§ **Selected text**
.....
Is it cheaper to edit a video myself?

Only on paper. The software can be free or cheap, but the real cost is your time and the learning curve — a single emotional montage can take a beginner 10-20 hours, and the result rarely matches a professional grade and cut. If you'll only ever make one or two videos, hiring an editor is usually cheaper once you value your hours honestly.

What software do professionals use that I don't have?

Professionals typically use tools like Adobe Premiere Pro, DaVinci Resolve, or Final Cut Pro, plus colour-grading panels and licensed music libraries. But the bigger gap isn't the software — it's the trained eye for pacing, the grading skill, and the music-cutting instinct that takes years to develop.

When does DIY video editing make sense?
.....
§ **Complete the following**
a) Name every editing program mentioned in the video editing FAQ.
b) According to the video editing FAQ, how long can a single emotional montage take a beginner?
c) Pick up the video editing FAQ where it stops and continue it.
The listing that follows comes from a different source than the video editing FAQ.

§ **Source material**
.....
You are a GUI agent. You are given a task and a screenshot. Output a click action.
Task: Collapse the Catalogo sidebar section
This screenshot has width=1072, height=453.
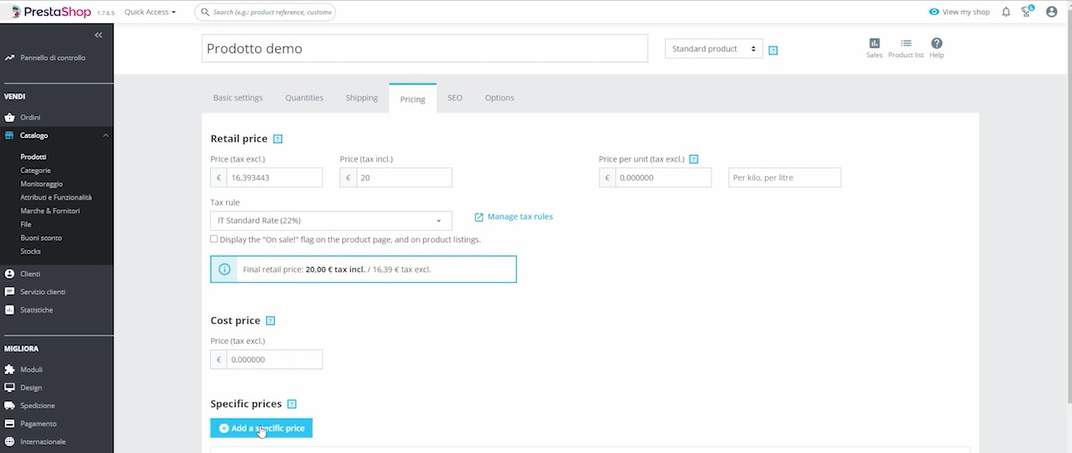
.....
§ **The responses**
a) Adobe Premiere Pro, DaVinci Resolve, Final Cut Pro

b) 10-20 hours

c)
DIY makes sense if you edit regularly, enjoy the craft, already know the software, and the video isn't emotionally high-stakes. For a quick clip you'll post and forget, DIY is fine. For a wedding, a milestone montage, or a gift you only get one shot at, the stakes usually justify a professional.

How does hiring an online editor work if I've never done it?

You gather your footage into a Google Drive, Dropbox, or WeTransfer folder, paste the shareable link into a brief, describe the feel you want, and pick a length. The editor does everything else and sends you a first cut to give notes on. You never touch editing software.